● What you are asked to do
Extract all of the entries and set them down verbatim.

● Source data
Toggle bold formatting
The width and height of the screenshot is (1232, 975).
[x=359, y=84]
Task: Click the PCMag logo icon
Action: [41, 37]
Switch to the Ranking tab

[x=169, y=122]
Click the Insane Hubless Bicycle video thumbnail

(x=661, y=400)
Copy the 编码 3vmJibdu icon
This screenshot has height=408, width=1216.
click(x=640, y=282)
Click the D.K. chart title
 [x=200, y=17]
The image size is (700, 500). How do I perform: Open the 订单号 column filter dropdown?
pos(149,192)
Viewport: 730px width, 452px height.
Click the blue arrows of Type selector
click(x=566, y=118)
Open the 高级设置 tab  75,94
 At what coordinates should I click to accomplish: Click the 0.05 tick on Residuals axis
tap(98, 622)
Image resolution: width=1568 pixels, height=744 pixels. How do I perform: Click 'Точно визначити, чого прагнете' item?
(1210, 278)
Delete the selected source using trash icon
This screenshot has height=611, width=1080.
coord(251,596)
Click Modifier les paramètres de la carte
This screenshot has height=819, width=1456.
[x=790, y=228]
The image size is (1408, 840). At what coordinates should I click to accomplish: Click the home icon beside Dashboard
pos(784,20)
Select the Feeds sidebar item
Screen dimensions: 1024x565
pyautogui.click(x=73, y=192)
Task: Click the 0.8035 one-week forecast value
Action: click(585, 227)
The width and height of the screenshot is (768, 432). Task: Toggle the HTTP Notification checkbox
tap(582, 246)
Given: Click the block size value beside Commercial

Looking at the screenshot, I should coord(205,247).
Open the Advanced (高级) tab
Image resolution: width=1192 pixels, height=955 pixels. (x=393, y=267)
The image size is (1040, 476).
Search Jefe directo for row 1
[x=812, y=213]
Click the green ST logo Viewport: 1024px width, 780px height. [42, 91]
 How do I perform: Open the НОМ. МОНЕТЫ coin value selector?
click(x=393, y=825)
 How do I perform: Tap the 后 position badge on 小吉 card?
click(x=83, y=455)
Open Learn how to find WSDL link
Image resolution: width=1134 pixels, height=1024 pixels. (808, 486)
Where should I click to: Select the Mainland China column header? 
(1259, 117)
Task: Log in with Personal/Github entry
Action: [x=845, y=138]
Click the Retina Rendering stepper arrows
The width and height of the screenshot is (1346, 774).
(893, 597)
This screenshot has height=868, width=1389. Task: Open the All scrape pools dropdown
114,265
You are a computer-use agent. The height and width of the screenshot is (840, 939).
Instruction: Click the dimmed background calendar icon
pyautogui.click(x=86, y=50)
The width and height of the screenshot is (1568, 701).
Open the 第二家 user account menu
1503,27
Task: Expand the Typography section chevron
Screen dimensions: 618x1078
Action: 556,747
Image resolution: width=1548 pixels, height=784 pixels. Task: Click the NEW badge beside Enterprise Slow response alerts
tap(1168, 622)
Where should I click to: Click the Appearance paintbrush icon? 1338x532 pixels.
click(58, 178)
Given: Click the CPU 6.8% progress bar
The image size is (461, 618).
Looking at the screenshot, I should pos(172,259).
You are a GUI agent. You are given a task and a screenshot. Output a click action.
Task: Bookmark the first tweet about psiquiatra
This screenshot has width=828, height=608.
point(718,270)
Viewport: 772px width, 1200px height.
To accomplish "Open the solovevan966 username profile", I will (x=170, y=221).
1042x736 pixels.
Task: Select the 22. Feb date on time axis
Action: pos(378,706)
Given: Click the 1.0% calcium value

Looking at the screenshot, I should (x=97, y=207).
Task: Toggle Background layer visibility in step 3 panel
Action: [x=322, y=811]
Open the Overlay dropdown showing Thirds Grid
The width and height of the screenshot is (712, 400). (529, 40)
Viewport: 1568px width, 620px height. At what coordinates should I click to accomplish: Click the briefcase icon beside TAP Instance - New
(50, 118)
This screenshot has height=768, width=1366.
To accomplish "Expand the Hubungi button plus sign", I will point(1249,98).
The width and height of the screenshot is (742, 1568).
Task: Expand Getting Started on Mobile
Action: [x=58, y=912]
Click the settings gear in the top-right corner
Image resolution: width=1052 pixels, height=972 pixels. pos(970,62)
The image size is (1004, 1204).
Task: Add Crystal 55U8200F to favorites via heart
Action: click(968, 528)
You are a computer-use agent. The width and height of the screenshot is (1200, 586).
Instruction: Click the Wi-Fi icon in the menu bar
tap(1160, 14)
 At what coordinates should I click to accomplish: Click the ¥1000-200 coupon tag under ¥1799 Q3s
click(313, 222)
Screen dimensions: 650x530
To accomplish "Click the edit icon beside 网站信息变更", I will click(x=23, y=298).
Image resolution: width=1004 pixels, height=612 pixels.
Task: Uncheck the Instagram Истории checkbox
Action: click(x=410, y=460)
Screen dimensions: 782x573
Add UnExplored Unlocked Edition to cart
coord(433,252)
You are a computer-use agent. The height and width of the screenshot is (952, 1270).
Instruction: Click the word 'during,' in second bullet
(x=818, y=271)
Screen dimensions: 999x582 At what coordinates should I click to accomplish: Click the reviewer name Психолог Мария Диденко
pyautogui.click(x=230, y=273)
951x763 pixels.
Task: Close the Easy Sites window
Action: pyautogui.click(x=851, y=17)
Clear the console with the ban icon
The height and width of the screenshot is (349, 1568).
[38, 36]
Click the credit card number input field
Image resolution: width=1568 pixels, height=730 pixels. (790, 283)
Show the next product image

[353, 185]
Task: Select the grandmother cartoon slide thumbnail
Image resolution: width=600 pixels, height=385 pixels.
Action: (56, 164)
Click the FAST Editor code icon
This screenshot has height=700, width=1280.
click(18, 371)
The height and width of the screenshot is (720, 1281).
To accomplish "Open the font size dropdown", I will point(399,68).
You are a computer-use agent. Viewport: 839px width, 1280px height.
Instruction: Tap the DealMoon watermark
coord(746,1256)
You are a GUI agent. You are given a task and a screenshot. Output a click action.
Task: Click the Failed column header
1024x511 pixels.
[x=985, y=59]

● Task output
Toggle bold formatting
The width and height of the screenshot is (1232, 975).
[x=359, y=84]
Task: Click the PCMag logo icon
Action: [41, 37]
Switch to the Ranking tab

[x=169, y=122]
Click the Insane Hubless Bicycle video thumbnail

(x=661, y=400)
Copy the 编码 3vmJibdu icon
This screenshot has height=408, width=1216.
click(x=640, y=282)
Click the D.K. chart title
 [x=200, y=17]
The image size is (700, 500). How do I perform: Open the 订单号 column filter dropdown?
pos(149,192)
Viewport: 730px width, 452px height.
Click the blue arrows of Type selector
click(x=566, y=118)
Open the 高级设置 tab  75,94
 At what coordinates should I click to accomplish: Click the 0.05 tick on Residuals axis
tap(98, 622)
Image resolution: width=1568 pixels, height=744 pixels. How do I perform: Click 'Точно визначити, чого прагнете' item?
(1210, 278)
Delete the selected source using trash icon
This screenshot has height=611, width=1080.
coord(251,596)
Click Modifier les paramètres de la carte
This screenshot has height=819, width=1456.
[x=790, y=228]
The image size is (1408, 840). At what coordinates should I click to accomplish: Click the home icon beside Dashboard
pos(784,20)
Select the Feeds sidebar item
Screen dimensions: 1024x565
pyautogui.click(x=73, y=192)
Task: Click the 0.8035 one-week forecast value
Action: click(585, 227)
The width and height of the screenshot is (768, 432). Task: Toggle the HTTP Notification checkbox
tap(582, 246)
Given: Click the block size value beside Commercial

Looking at the screenshot, I should coord(205,247).
Open the Advanced (高级) tab
Image resolution: width=1192 pixels, height=955 pixels. (x=393, y=267)
The image size is (1040, 476).
Search Jefe directo for row 1
[x=812, y=213]
Click the green ST logo Viewport: 1024px width, 780px height. [42, 91]
 How do I perform: Open the НОМ. МОНЕТЫ coin value selector?
click(x=393, y=825)
 How do I perform: Tap the 后 position badge on 小吉 card?
click(x=83, y=455)
Open Learn how to find WSDL link
Image resolution: width=1134 pixels, height=1024 pixels. (808, 486)
Where should I click to: Select the Mainland China column header? 
(1259, 117)
Task: Log in with Personal/Github entry
Action: [x=845, y=138]
Click the Retina Rendering stepper arrows
The width and height of the screenshot is (1346, 774).
(893, 597)
This screenshot has height=868, width=1389. Task: Open the All scrape pools dropdown
114,265
You are a computer-use agent. The height and width of the screenshot is (840, 939).
Instruction: Click the dimmed background calendar icon
pyautogui.click(x=86, y=50)
The width and height of the screenshot is (1568, 701).
Open the 第二家 user account menu
1503,27
Task: Expand the Typography section chevron
Screen dimensions: 618x1078
Action: 556,747
Image resolution: width=1548 pixels, height=784 pixels. Task: Click the NEW badge beside Enterprise Slow response alerts
tap(1168, 622)
Where should I click to: Click the Appearance paintbrush icon? 1338x532 pixels.
click(58, 178)
Given: Click the CPU 6.8% progress bar
The image size is (461, 618).
Looking at the screenshot, I should pos(172,259).
You are a GUI agent. You are given a task and a screenshot. Output a click action.
Task: Bookmark the first tweet about psiquiatra
This screenshot has width=828, height=608.
point(718,270)
Viewport: 772px width, 1200px height.
To accomplish "Open the solovevan966 username profile", I will (x=170, y=221).
1042x736 pixels.
Task: Select the 22. Feb date on time axis
Action: pos(378,706)
Given: Click the 1.0% calcium value

Looking at the screenshot, I should (x=97, y=207).
Task: Toggle Background layer visibility in step 3 panel
Action: [x=322, y=811]
Open the Overlay dropdown showing Thirds Grid
The width and height of the screenshot is (712, 400). (529, 40)
Viewport: 1568px width, 620px height. At what coordinates should I click to accomplish: Click the briefcase icon beside TAP Instance - New
(50, 118)
This screenshot has height=768, width=1366.
To accomplish "Expand the Hubungi button plus sign", I will point(1249,98).
The width and height of the screenshot is (742, 1568).
Task: Expand Getting Started on Mobile
Action: [x=58, y=912]
Click the settings gear in the top-right corner
Image resolution: width=1052 pixels, height=972 pixels. pos(970,62)
The image size is (1004, 1204).
Task: Add Crystal 55U8200F to favorites via heart
Action: click(968, 528)
You are a computer-use agent. The width and height of the screenshot is (1200, 586).
Instruction: Click the Wi-Fi icon in the menu bar
tap(1160, 14)
 At what coordinates should I click to accomplish: Click the ¥1000-200 coupon tag under ¥1799 Q3s
click(313, 222)
Screen dimensions: 650x530
To accomplish "Click the edit icon beside 网站信息变更", I will click(x=23, y=298).
Image resolution: width=1004 pixels, height=612 pixels.
Task: Uncheck the Instagram Истории checkbox
Action: click(x=410, y=460)
Screen dimensions: 782x573
Add UnExplored Unlocked Edition to cart
coord(433,252)
You are a computer-use agent. The height and width of the screenshot is (952, 1270).
Instruction: Click the word 'during,' in second bullet
(x=818, y=271)
Screen dimensions: 999x582 At what coordinates should I click to accomplish: Click the reviewer name Психолог Мария Диденко
pyautogui.click(x=230, y=273)
951x763 pixels.
Task: Close the Easy Sites window
Action: pyautogui.click(x=851, y=17)
Clear the console with the ban icon
The height and width of the screenshot is (349, 1568).
[38, 36]
Click the credit card number input field
Image resolution: width=1568 pixels, height=730 pixels. (790, 283)
Show the next product image

[353, 185]
Task: Select the grandmother cartoon slide thumbnail
Image resolution: width=600 pixels, height=385 pixels.
Action: (56, 164)
Click the FAST Editor code icon
This screenshot has height=700, width=1280.
click(18, 371)
The height and width of the screenshot is (720, 1281).
To accomplish "Open the font size dropdown", I will point(399,68).
You are a computer-use agent. Viewport: 839px width, 1280px height.
Instruction: Tap the DealMoon watermark
coord(746,1256)
You are a GUI agent. You are given a task and a screenshot. Output a click action.
Task: Click the Failed column header
1024x511 pixels.
[x=985, y=59]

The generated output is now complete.